### HOW TO COMPLETE THIS TASK
For each line of the data below, copy it if it holds the word "green".

*** Block opens ***

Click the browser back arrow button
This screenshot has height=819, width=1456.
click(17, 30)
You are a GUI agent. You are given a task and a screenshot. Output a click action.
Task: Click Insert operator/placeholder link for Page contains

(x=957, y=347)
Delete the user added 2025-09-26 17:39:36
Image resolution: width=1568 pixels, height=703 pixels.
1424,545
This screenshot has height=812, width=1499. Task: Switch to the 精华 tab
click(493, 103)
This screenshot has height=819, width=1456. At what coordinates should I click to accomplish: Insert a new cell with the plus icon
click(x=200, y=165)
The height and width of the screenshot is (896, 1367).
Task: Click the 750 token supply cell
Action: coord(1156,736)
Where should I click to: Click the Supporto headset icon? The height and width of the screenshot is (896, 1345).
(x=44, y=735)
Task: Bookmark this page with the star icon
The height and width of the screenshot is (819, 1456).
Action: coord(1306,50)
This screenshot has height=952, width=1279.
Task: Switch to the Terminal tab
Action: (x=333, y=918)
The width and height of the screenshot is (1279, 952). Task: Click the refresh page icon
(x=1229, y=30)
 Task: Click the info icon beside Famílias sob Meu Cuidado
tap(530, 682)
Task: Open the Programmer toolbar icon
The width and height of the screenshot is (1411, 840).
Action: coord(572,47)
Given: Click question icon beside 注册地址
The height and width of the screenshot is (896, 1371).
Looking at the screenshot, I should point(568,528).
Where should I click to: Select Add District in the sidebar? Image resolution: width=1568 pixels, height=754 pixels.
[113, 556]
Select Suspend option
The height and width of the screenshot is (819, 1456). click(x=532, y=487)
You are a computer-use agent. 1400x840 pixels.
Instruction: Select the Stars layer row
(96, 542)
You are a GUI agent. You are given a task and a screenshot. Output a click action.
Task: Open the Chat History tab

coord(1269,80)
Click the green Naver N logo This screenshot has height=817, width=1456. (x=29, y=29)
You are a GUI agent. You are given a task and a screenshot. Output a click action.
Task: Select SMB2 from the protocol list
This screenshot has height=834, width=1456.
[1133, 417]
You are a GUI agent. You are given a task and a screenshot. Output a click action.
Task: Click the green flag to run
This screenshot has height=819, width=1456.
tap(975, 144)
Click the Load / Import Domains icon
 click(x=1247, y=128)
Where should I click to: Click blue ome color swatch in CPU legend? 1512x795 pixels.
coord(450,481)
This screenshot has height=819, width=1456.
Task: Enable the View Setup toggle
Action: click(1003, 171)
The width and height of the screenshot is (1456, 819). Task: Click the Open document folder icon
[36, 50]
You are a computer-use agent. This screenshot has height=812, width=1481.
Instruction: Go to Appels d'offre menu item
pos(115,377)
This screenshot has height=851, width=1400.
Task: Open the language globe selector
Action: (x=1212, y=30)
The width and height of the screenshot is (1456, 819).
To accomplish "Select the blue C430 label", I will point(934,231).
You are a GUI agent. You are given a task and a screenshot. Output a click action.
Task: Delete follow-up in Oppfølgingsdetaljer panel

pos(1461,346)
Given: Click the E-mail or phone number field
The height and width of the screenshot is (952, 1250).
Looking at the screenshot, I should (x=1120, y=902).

*** Block closes ***

### ANSWER SPACE
Click the green Naver N logo This screenshot has height=817, width=1456. (x=29, y=29)
Task: Click the green flag to run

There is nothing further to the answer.